Requirements:
Can you copy the records word for word, from the line containing "Image resolution: width=1568" through the end of the records, with the pictures left out?

Raw data:
******************************

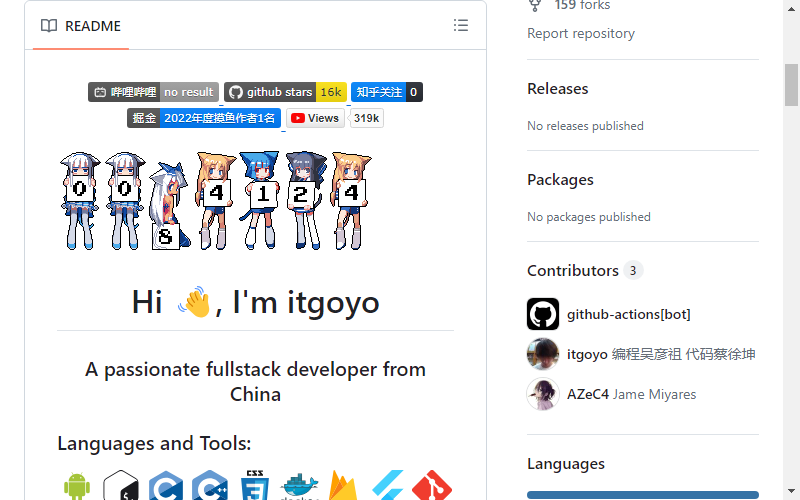Open the Releases section heading

(558, 89)
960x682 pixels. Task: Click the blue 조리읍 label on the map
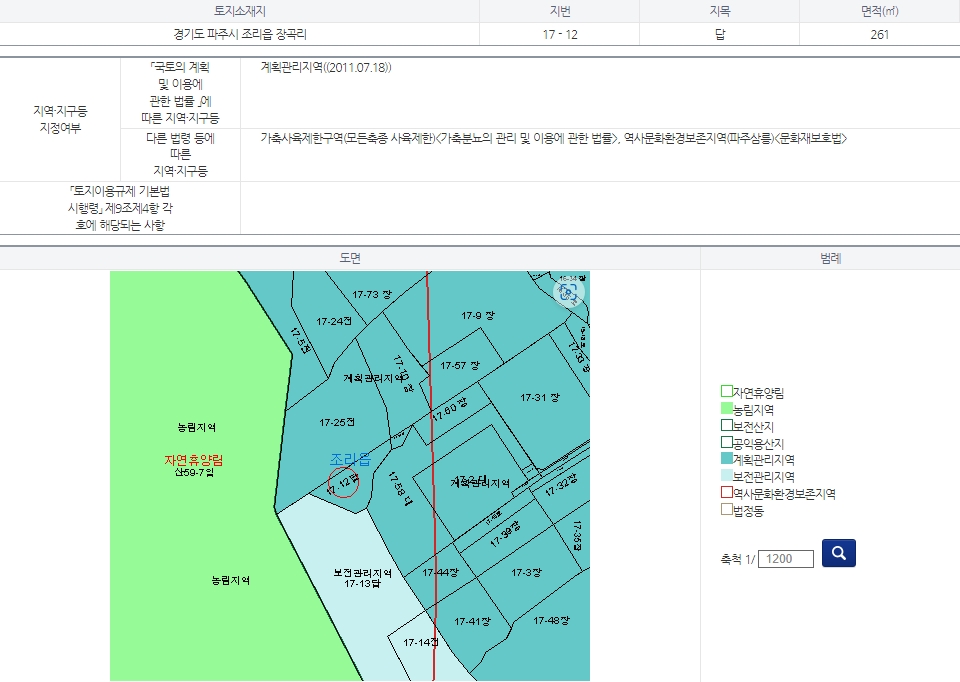350,460
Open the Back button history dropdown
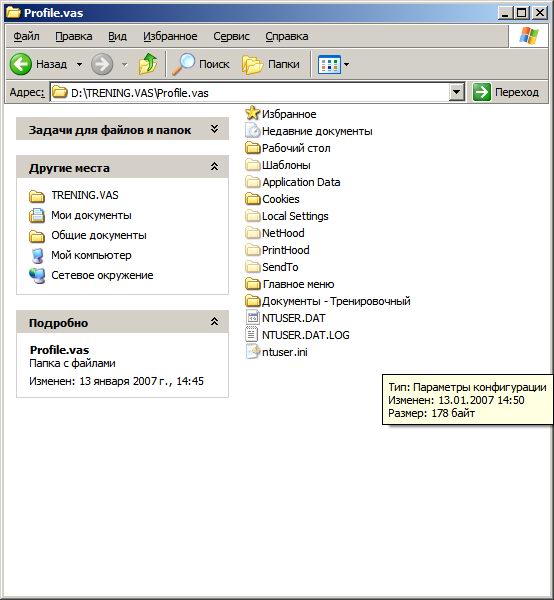The width and height of the screenshot is (554, 600). point(79,64)
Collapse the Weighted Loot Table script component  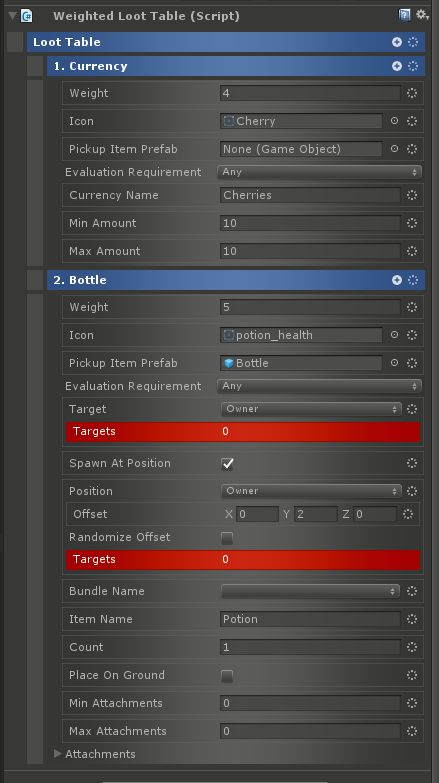click(12, 15)
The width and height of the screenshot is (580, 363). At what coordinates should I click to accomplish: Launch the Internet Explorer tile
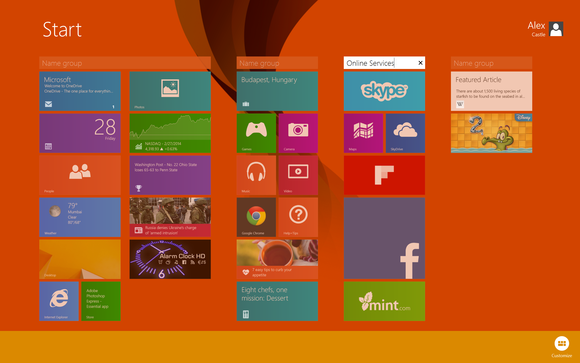pos(59,301)
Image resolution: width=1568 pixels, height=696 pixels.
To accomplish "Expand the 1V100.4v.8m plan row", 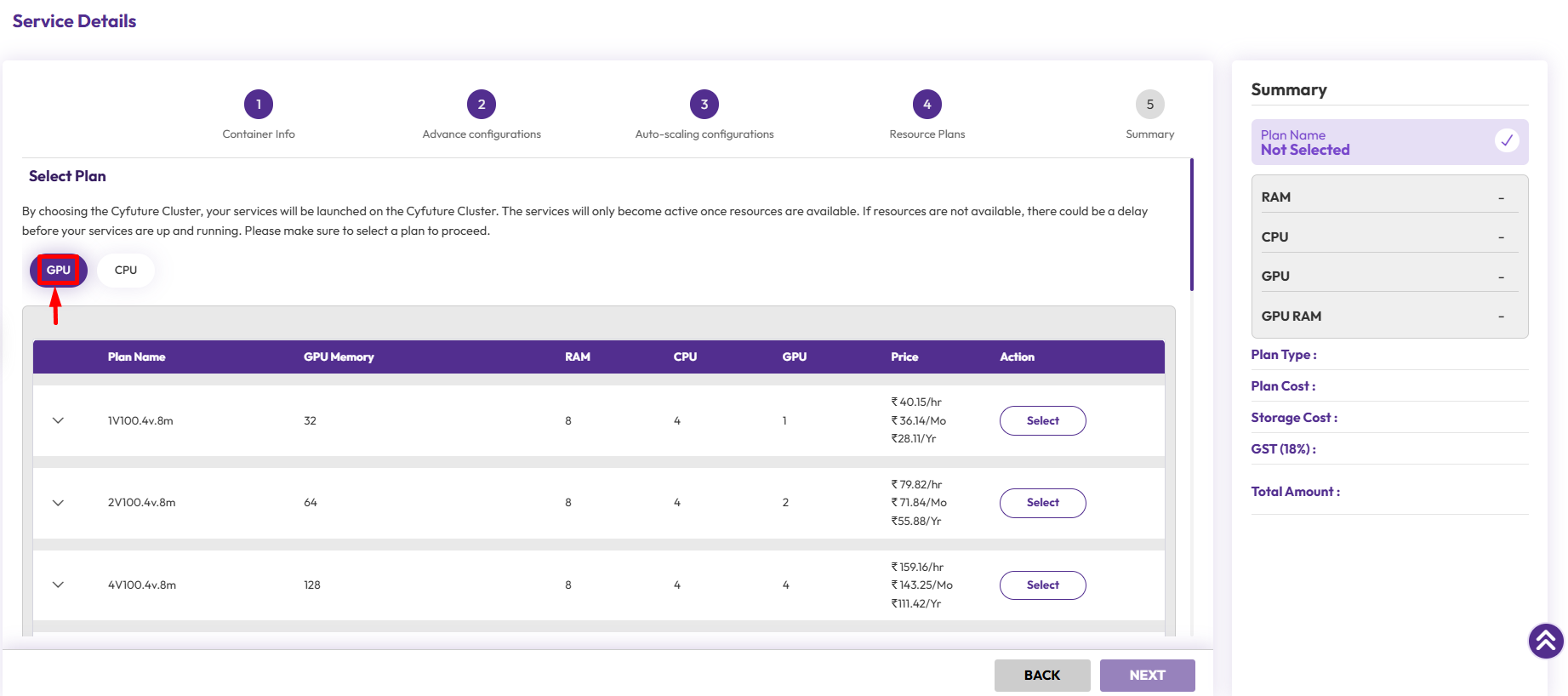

******************************

Written answer:
Image resolution: width=1568 pixels, height=696 pixels.
To accomplish "Expand the 1V100.4v.8m plan row", 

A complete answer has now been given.